If you want a small enough chance of duplicates appearing that your code can likely ignore it (unless you have phenomenal volume), then GUIDs are probably your best bet... but these are far longer than 16 digits.

However, if you want numbers that appear at a casual glance to be random, although they are far from it, then a simple algorithm will give you all `10^16`

numbers in a random-looking order. We can achieve this by taking subsequent numbers as a linear transform of the current ones. We can multiply our current value by some number, `a`

and add another value, `b`

, then take the last 16 digits to get the next value.
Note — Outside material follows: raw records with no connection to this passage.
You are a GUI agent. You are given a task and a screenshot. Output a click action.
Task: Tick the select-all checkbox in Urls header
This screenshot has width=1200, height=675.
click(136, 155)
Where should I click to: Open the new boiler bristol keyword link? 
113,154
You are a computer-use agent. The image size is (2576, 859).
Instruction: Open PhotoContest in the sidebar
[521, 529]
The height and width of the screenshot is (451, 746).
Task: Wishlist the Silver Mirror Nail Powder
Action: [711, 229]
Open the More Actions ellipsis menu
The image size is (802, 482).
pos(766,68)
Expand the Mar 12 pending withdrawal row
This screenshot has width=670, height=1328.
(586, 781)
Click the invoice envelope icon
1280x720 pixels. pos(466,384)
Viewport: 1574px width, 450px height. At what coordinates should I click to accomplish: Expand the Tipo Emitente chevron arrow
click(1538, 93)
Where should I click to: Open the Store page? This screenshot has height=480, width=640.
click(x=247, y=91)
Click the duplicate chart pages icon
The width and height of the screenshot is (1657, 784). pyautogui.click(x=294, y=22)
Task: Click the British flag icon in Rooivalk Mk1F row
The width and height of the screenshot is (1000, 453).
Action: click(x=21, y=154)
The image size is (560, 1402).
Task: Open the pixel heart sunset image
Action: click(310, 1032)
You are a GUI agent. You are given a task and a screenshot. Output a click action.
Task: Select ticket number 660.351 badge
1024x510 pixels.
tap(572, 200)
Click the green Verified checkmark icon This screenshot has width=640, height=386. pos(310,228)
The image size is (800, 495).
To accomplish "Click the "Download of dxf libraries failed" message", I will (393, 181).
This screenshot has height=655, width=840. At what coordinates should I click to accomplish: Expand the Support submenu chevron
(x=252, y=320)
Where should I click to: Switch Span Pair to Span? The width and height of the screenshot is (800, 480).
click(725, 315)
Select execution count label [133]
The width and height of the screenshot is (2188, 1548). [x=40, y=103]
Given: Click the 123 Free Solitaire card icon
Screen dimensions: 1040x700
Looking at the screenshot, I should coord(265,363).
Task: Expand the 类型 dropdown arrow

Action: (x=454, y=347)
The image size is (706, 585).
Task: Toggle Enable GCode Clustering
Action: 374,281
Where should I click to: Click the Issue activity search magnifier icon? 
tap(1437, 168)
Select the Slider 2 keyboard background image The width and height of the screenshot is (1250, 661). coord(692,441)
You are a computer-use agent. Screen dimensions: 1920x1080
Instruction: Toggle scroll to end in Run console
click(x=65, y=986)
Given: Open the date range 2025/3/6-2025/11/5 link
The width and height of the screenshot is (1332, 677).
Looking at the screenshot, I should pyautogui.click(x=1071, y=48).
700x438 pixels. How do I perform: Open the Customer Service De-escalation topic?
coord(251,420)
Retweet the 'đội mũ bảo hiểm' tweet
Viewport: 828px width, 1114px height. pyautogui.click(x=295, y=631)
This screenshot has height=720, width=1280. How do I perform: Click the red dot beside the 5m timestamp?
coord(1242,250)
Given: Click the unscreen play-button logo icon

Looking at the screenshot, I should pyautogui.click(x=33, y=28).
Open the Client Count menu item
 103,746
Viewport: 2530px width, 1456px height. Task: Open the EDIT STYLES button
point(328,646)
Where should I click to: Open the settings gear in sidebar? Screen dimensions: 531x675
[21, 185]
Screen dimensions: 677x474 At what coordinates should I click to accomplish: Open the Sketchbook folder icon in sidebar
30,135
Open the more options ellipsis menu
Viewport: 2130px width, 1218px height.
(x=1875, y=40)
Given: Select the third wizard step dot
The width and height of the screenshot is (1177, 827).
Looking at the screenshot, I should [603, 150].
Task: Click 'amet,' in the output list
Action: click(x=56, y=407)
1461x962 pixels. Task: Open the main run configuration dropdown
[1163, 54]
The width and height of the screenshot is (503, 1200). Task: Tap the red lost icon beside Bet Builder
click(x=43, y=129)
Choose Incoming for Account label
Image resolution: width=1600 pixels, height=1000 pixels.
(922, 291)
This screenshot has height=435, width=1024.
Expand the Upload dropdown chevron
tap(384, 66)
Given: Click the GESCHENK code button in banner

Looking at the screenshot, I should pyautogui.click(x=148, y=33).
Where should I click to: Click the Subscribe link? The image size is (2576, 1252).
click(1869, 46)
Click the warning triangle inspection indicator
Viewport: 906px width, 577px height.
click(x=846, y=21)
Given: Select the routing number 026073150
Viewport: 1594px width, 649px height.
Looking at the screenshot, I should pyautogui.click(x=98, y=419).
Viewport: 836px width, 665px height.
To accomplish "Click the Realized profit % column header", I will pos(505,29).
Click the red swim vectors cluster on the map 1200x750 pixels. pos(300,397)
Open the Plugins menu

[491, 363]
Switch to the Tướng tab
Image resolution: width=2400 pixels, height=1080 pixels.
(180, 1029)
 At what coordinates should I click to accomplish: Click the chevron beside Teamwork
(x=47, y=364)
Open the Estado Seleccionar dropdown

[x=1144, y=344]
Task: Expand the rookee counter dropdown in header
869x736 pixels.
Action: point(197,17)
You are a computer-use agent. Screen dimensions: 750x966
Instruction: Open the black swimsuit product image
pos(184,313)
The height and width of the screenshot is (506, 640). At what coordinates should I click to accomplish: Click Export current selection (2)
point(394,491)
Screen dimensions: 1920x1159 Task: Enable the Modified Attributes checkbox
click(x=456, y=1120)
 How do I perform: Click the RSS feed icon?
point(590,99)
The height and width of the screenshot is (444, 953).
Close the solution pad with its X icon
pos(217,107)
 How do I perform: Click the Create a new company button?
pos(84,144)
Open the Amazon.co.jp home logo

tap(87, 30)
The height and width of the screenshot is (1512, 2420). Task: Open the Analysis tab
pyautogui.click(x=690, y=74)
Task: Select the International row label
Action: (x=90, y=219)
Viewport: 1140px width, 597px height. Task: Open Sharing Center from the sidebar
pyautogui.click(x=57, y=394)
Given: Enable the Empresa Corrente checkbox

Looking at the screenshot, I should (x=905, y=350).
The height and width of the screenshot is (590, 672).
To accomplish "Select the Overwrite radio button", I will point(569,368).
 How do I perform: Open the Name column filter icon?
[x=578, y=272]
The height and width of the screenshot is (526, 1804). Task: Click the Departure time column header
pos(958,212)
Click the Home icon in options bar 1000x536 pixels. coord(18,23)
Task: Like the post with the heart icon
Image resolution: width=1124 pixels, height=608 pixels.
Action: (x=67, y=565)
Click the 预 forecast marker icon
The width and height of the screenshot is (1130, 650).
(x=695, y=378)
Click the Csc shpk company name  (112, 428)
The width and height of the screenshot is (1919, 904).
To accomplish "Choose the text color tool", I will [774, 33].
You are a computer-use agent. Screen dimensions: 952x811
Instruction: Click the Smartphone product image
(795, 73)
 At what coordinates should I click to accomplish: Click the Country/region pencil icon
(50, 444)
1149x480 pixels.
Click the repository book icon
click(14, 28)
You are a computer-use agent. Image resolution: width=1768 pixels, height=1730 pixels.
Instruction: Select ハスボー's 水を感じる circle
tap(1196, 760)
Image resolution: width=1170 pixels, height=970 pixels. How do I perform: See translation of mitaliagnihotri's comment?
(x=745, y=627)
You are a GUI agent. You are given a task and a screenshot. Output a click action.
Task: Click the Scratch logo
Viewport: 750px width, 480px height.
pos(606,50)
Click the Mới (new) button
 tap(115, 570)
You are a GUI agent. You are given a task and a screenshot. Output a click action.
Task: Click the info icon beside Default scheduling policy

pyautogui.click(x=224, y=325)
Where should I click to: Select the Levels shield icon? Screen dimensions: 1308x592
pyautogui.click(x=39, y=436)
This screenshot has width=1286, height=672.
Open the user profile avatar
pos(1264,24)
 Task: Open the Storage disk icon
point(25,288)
So long as `a`

and `b`

have no common proper factors and neither has any common proper factors with 10^16, this process will cycle through all numbers from zero to `9999999999999999`

in a seemingly random order.

The easiest way to ensure there are no common factors is just to choose two 16-digit primes, which we can do at a site like https://bigprimes.org/.

If we can keep hold of or easily look up the last-used id, then we can write it like this:

```
const a = BigInt ( '7791448648907857')
const b = BigInt ( '2320712743817497')
const c = BigInt ('10000000000000000')
const nextId = (previousId) =>
((a * BigInt(previousId) + b) % c)
.toString () .padStart ('0', 16)
const lastRecord = {id: '1234567890123456', more: 'fields'}
console .log (nextId (lastRecord .id))
```

If we can't easily keep track of the last id, but can keep a sequential counter, say `n`

, we can always generate it using the formula

```
id_n = (a ** n + b * ((a ** n - 1) / (a - 1))) % c
```

That would involve efficiently managing modular exponentiation, but that's a well-solved problem and is easy enough to implement.

Don't forget that this is no only not cryptographically secure, it's far far from random. But it will give you random-looking number without repetitions.